Calourada volta à UnB, festival Kalangueira reabre a Tenda e movimenta a cena cultural do DF
Festival histórico de Brasília chega em nova edição com Calourada da UnB, reggae, hip-hop, som mecânico, feira alternativa e a retomada de um espaço importante para a convivência e a cultura no campus.
O Festival Kalangueira está de volta e chega com um significado que vai além da programação. Nesta nova edição, o evento marca a reativação da Tenda da UnB, um espaço simbólico dentro da universidade que volta a receber arte, circulação cultural e encontro entre diferentes públicos.
Para quem acompanha a cena do Distrito Federal, o Kalangueira não é só mais um festival no calendário. Ele faz parte da história cultural de Brasília por abrir espaço para artistas da cidade, fortalecer a produção local e aproximar juventude, universidade e comunidade em torno da cultura.
Em uma capital onde muita coisa nasce da ocupação criativa dos espaços, a volta do Kalangueira tem esse peso. É o retorno de um evento que entende a cultura como presença, convivência e construção coletiva.
A volta da Tenda da UnB tem peso real para a cena
A reativação da Tenda da UnB é um dos pontos mais importantes desta edição. O espaço, que já teve papel relevante na vida cultural universitária, volta a cumprir sua função como lugar de troca, expressão artística e circulação de ideias.
Mais do que reabrir uma estrutura física, esse movimento devolve ao campus um ponto de encontro que faz diferença para estudantes, artistas e para a própria dinâmica cultural de Brasília. Em tempos de esvaziamento de alguns espaços coletivos, ver a Tenda voltar a pulsar com música, arte e presença popular tem valor simbólico e prático.

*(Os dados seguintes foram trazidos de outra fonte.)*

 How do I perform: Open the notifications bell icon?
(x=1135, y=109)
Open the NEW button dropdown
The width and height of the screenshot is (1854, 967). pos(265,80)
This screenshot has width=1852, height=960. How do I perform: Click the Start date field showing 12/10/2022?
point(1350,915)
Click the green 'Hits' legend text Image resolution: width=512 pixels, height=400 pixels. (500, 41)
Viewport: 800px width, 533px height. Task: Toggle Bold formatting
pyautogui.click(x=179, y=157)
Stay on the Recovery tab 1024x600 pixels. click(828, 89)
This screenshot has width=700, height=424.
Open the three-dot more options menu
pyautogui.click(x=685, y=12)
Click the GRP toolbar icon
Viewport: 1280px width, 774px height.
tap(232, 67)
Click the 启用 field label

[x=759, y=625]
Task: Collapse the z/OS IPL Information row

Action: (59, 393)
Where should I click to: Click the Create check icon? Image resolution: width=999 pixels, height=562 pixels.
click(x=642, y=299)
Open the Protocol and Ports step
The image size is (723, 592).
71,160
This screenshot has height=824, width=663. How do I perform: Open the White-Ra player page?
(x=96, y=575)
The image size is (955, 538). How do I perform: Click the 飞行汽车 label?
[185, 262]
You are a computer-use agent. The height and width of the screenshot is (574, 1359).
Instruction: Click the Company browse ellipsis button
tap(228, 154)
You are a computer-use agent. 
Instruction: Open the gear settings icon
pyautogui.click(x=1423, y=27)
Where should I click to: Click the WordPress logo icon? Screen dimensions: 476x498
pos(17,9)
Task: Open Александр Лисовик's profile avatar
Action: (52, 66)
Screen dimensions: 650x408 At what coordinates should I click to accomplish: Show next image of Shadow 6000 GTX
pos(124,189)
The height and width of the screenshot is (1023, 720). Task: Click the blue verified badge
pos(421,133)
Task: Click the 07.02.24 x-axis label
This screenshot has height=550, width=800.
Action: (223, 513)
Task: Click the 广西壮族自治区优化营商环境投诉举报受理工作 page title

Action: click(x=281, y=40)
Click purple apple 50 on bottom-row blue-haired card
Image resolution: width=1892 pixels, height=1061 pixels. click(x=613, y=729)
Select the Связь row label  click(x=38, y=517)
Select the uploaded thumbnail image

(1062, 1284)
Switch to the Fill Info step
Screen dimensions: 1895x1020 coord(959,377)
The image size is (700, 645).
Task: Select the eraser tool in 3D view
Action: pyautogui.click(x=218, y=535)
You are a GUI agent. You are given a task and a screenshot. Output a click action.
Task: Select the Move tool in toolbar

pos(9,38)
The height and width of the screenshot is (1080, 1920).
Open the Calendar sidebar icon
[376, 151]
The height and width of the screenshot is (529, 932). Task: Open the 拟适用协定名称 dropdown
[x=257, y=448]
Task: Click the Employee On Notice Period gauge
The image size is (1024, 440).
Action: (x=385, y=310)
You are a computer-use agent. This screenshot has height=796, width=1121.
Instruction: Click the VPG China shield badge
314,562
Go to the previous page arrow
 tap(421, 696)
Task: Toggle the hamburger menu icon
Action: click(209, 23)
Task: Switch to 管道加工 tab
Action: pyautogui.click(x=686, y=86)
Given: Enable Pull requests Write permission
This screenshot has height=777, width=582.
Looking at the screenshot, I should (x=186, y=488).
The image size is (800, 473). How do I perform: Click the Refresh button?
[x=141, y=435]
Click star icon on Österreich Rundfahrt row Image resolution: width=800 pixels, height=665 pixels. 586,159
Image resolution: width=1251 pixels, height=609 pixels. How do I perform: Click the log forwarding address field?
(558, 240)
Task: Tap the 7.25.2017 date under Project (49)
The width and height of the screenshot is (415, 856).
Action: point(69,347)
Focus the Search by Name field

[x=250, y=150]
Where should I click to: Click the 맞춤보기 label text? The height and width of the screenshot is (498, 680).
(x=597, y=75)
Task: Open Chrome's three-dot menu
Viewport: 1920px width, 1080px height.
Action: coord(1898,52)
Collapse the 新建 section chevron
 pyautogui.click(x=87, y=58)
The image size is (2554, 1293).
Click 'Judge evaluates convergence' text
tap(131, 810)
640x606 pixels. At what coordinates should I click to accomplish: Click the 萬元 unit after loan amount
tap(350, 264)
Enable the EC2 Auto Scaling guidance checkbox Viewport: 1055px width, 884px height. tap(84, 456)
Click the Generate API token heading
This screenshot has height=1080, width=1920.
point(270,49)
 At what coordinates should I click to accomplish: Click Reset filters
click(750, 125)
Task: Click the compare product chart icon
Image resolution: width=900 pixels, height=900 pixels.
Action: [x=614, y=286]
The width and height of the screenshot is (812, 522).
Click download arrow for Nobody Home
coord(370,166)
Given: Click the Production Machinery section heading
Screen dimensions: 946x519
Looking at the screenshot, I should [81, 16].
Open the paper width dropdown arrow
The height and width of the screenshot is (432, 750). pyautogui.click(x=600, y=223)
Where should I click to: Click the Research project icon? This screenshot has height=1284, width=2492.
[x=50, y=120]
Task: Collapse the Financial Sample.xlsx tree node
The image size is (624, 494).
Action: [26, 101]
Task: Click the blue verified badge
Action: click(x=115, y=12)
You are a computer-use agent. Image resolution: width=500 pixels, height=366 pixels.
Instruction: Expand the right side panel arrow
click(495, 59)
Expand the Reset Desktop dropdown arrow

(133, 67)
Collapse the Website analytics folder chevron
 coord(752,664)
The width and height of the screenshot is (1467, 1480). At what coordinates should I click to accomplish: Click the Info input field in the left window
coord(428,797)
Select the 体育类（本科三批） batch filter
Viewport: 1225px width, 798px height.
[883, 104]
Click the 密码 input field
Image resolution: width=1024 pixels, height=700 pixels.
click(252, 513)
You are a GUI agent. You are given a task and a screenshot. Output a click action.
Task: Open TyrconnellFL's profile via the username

É esse tipo de retomada que mostra como a cultura segue viva quando encontra espaço, público e vontade de fazer acontecer.
Calourada especial mistura música, integração e identidade de Brasília
Dentro dessa nova fase, o festival realiza uma edição especial da Calourada da UnB, reunindo atrações musicais, integração estudantil e uma programação conectada com a diversidade cultural do DF. A ideia é transformar o evento em uma experiência aberta, acessível e atravessada por diferentes linguagens.
A programação passa por reggae, hip-hop, som mecânico e feira alternativa, reforçando uma característica que sempre marcou a produção cultural de Brasília: a mistura de sons, vivências e públicos em um mesmo espaço.
Entre as atrações confirmadas estão Jah Live, Karas de Pau, General Marraya, DJ Jean da Cultura, DJ Marola e Batidão Sonoro. O line-up mostra um recorte plural e conectado com a cultura urbana, sem perder a relação com a base que sustenta a cena local no dia a dia.
Um festival que fortalece redes e amplia acesso
O Kalangueira também chega com parcerias institucionais, fomento do Ministério da Cultura, apoio do DCE da UnB e participação de escolas públicas. Mas o que realmente sustenta a força do festival é o que acontece no território: artistas se apresentando, estudantes se encontrando, redes culturais se fortalecendo e a comunidade ocupando um espaço que precisa continuar vivo.
Esse é o ponto. O Festival Kalangueira não se limita ao palco. Ele atua como uma ação cultural de alcance coletivo, com impacto social, valor formativo e importância real para a cena do Distrito Federal.
Ao reunir música, convivência e acesso, o evento reafirma uma ideia que a rua, a universidade e a cultura independente conhecem bem: quando a arte ocupa, a cidade responde.
Entrada Gratuita
Com a Tenda da UnB reaberta e uma programação que mistura som, juventude e diversidade cultural, o Kalangueira volta lembrando por que segue sendo um nome importante na história recente de Brasília. Não apenas pelo evento em si, mas pelo que ele representa: espaço aberto, cultura viva e oportunidade real para a cena local continuar se movimentando.